▶ TASK INSTRUCTIONS: Your answer should be an exact copy of the lines from the start of the entries to the line containing "Image resolution: width=992", both included.

[DATA TO USE Boundary: Start]

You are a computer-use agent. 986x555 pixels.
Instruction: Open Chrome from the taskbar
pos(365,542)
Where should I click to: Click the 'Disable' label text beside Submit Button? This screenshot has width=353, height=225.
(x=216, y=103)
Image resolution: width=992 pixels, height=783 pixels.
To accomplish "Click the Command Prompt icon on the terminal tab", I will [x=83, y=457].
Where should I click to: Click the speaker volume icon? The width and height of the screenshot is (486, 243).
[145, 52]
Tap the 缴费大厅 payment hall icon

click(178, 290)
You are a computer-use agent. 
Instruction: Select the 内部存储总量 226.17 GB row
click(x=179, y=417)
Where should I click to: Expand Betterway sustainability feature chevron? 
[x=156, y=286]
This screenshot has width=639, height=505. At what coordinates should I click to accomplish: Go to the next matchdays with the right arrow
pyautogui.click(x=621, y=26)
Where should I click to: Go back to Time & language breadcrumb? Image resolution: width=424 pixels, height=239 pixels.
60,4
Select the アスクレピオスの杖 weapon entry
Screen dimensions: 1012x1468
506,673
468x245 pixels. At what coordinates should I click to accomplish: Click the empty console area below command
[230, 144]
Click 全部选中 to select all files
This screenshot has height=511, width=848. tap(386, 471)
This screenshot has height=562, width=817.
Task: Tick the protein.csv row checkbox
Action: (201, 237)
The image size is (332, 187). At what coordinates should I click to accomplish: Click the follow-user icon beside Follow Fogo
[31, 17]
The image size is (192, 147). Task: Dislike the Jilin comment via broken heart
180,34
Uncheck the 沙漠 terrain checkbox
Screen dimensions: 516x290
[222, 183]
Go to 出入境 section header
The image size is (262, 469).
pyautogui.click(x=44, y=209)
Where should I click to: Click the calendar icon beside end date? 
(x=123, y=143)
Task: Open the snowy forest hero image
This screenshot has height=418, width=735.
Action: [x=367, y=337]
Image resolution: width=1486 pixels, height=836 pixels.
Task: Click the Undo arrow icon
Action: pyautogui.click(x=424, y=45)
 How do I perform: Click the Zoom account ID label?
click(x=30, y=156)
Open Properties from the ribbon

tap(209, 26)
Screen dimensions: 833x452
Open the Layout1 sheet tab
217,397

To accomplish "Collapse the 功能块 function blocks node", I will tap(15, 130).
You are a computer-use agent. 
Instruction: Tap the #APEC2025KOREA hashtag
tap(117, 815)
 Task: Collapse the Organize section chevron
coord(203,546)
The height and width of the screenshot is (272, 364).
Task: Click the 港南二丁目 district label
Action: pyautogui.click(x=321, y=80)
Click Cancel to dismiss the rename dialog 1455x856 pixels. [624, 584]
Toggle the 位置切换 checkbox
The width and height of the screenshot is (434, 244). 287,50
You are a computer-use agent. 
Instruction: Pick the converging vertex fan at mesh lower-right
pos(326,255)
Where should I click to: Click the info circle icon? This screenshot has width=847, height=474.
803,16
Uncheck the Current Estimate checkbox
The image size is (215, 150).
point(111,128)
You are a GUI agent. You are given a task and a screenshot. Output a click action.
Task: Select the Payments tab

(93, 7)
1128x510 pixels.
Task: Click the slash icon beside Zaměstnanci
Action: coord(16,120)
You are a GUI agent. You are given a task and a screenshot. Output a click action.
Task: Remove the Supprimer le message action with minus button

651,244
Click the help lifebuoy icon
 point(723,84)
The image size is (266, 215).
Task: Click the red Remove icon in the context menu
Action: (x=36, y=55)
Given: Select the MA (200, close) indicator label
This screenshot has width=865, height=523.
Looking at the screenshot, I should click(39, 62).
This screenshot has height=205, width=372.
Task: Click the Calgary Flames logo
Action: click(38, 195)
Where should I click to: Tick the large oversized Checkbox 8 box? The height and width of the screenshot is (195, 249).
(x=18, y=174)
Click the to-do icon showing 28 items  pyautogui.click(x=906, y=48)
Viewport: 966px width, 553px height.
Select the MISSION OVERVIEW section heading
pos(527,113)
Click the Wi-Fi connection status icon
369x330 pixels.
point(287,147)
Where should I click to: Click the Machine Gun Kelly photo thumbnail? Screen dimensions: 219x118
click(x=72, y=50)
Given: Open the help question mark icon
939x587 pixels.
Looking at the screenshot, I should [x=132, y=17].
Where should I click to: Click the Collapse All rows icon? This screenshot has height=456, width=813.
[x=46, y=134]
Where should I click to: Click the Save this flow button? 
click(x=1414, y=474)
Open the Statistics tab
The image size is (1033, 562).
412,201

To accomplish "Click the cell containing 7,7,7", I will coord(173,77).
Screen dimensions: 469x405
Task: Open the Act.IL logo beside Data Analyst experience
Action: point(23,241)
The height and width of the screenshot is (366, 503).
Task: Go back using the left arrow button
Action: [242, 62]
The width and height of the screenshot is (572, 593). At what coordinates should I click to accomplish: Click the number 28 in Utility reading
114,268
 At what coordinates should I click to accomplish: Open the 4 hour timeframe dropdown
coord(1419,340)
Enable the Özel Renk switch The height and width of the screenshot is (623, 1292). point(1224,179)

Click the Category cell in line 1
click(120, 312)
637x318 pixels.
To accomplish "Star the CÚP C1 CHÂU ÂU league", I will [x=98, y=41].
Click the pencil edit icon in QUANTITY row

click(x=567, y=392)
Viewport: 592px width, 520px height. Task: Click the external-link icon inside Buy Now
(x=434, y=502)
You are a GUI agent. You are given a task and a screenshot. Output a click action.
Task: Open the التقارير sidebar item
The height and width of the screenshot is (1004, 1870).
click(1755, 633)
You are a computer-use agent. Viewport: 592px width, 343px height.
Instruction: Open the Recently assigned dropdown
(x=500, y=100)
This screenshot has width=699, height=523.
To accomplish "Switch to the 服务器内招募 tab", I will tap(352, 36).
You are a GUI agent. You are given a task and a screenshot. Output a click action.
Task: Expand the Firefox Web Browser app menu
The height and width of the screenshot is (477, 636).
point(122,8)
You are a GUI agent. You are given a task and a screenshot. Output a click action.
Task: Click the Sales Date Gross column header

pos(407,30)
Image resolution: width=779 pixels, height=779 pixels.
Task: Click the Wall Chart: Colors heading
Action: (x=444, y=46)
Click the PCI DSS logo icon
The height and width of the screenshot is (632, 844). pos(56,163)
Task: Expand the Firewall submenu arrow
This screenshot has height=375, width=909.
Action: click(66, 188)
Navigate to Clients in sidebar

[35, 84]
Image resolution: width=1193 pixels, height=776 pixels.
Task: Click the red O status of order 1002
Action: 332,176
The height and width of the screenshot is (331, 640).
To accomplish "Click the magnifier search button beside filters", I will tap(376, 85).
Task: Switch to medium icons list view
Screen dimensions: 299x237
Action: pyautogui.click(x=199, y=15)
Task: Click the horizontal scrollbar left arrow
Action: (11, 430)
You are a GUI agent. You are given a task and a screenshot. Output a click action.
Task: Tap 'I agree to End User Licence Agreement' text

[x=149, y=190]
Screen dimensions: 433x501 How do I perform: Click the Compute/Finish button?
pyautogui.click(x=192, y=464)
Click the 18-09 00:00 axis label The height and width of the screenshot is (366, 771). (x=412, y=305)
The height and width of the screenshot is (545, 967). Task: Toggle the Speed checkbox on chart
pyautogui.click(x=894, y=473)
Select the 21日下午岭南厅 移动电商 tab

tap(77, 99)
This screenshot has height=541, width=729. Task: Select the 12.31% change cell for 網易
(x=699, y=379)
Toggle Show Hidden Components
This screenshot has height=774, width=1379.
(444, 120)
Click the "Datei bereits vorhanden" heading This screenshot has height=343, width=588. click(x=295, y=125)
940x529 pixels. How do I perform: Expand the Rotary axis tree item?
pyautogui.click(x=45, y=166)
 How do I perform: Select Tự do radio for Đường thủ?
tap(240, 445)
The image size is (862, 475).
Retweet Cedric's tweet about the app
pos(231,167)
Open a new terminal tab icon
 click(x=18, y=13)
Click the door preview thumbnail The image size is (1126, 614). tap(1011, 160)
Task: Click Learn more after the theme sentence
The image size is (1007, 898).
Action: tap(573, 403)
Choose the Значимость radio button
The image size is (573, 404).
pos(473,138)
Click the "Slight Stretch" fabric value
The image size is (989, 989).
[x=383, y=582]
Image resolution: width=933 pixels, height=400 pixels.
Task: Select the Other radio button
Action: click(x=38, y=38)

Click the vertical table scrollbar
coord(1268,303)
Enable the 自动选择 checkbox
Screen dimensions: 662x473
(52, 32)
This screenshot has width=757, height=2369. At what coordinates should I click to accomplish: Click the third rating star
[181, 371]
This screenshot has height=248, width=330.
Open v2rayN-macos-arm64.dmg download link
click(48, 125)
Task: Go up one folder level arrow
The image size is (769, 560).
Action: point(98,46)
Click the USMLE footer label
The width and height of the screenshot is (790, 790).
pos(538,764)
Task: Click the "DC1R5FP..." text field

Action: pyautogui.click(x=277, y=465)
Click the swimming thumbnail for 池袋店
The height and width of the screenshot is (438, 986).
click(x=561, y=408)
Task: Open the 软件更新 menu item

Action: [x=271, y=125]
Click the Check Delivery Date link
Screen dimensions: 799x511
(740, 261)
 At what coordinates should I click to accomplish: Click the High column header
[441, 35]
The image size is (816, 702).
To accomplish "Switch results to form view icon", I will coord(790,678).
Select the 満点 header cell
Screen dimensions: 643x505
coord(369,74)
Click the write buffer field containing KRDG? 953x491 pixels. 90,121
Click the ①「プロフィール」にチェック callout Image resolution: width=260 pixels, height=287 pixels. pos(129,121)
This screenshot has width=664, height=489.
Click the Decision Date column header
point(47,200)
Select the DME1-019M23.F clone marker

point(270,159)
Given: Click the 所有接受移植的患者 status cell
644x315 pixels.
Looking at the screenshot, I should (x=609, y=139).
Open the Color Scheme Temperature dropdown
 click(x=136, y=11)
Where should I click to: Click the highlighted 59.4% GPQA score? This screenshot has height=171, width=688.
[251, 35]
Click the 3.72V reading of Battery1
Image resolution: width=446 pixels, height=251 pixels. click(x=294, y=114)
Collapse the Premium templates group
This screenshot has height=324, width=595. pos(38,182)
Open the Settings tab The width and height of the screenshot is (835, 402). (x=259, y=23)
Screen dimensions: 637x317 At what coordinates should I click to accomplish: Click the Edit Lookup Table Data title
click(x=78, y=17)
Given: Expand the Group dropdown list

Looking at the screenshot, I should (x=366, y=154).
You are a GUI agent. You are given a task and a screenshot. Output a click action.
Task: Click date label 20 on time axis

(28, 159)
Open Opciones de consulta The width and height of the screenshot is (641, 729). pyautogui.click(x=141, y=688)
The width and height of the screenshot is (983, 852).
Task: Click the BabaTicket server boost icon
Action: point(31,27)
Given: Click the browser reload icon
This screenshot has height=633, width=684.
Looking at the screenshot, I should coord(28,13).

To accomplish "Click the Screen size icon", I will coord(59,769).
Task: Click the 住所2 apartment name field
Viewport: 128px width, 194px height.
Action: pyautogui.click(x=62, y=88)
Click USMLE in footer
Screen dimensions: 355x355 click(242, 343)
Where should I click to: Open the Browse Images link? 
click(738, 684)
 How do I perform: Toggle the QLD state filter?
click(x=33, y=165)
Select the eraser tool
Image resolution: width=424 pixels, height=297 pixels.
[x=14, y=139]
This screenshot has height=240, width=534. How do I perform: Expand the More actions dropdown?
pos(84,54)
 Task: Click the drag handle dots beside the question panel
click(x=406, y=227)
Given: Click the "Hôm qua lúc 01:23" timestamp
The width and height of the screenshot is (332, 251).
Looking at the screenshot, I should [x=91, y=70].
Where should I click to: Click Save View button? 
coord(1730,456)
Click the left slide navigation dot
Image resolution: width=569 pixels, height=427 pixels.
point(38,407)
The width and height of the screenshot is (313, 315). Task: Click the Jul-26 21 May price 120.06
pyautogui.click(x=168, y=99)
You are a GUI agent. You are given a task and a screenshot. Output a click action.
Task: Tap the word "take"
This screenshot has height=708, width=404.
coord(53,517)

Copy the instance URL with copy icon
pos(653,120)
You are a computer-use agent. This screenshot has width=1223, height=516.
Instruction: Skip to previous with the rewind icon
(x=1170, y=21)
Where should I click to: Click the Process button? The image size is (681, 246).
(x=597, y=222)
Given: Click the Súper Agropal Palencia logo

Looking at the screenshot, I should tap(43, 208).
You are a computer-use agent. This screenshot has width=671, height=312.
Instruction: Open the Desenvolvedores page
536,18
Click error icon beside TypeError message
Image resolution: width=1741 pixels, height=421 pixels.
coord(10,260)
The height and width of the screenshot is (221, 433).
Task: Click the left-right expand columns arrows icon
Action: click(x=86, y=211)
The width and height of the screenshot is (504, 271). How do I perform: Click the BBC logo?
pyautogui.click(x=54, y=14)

[DATA TO USE Boundary: End]

▶ EXERCISE RESULT:
You are a computer-use agent. 986x555 pixels.
Instruction: Open Chrome from the taskbar
pos(365,542)
Where should I click to: Click the 'Disable' label text beside Submit Button? This screenshot has width=353, height=225.
(x=216, y=103)
Image resolution: width=992 pixels, height=783 pixels.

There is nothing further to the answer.